Opposition chief Mariano Rajoy offers outline of measures he will introduce if elected
PP leader promises sweeping reforms in regions and labor
The leader of the main opposition Popular Party (PP), Mariano Rajoy, in a moment of rare elaboration over the measures he will employ should he be elected prime minister, told a business congress yesterday that under a PP government Spain would curtail the powers of its regional authorities and put the brakes on privatization in the air and rail sectors.
"We have to carry out an intense budgetary adjustment," Rajoy said. "We have excessive government. It is essential that we face up to an overhaul of our state of autonomous regions, which should enjoy their benefits but do so in a viable and sustainable way."

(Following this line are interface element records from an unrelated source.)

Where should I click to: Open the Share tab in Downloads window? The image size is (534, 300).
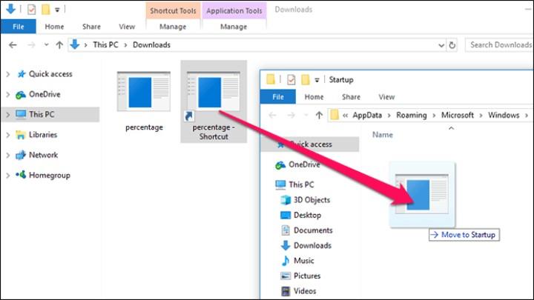coord(92,27)
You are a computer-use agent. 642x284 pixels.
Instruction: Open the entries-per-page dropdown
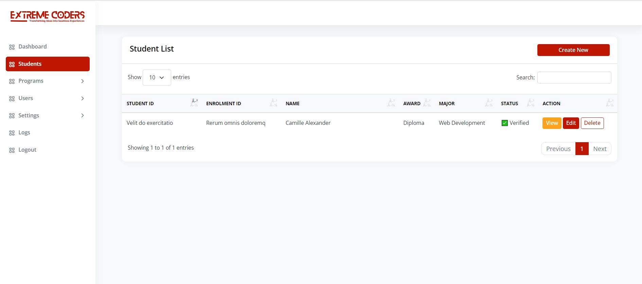(x=157, y=78)
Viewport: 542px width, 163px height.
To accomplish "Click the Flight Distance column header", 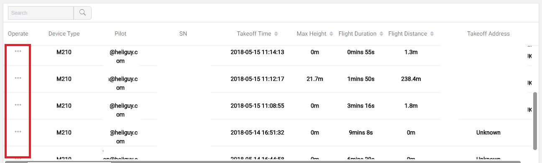I will [408, 34].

Rajoy's discourse was sufficiently ambiguous to avoid positioning himself as a target for any fallout but strong enough to begin a process of refuting the assertion among his detractors that he has no policies. The PP leader spoke of his desire to limit the spending power of the regions, carry out a "genuine" reform of the labor market and to give the energy sector in Spain a shot in the arm. "The Spanish economy has a regulatory environment that restricts competitiveness to the point of making it nonexistent or irrelevant," Rajoy said.
The government was swift to hit back, accusing Rajoy of aping David Cameron's election strategy; the British Conservative prime minister gave little away before he took power and then instigated the greatest reform of the welfare state since World War II. Alluding to Rajoy's "secret agenda," José Blanco, a Socialist Party heavyweight, warned that Cameron had "devalued the pound, raised university fees, carried out public spending cuts without precedent and put 500,000 civil servants in the street. This is what awaits if the PP wins in Spain."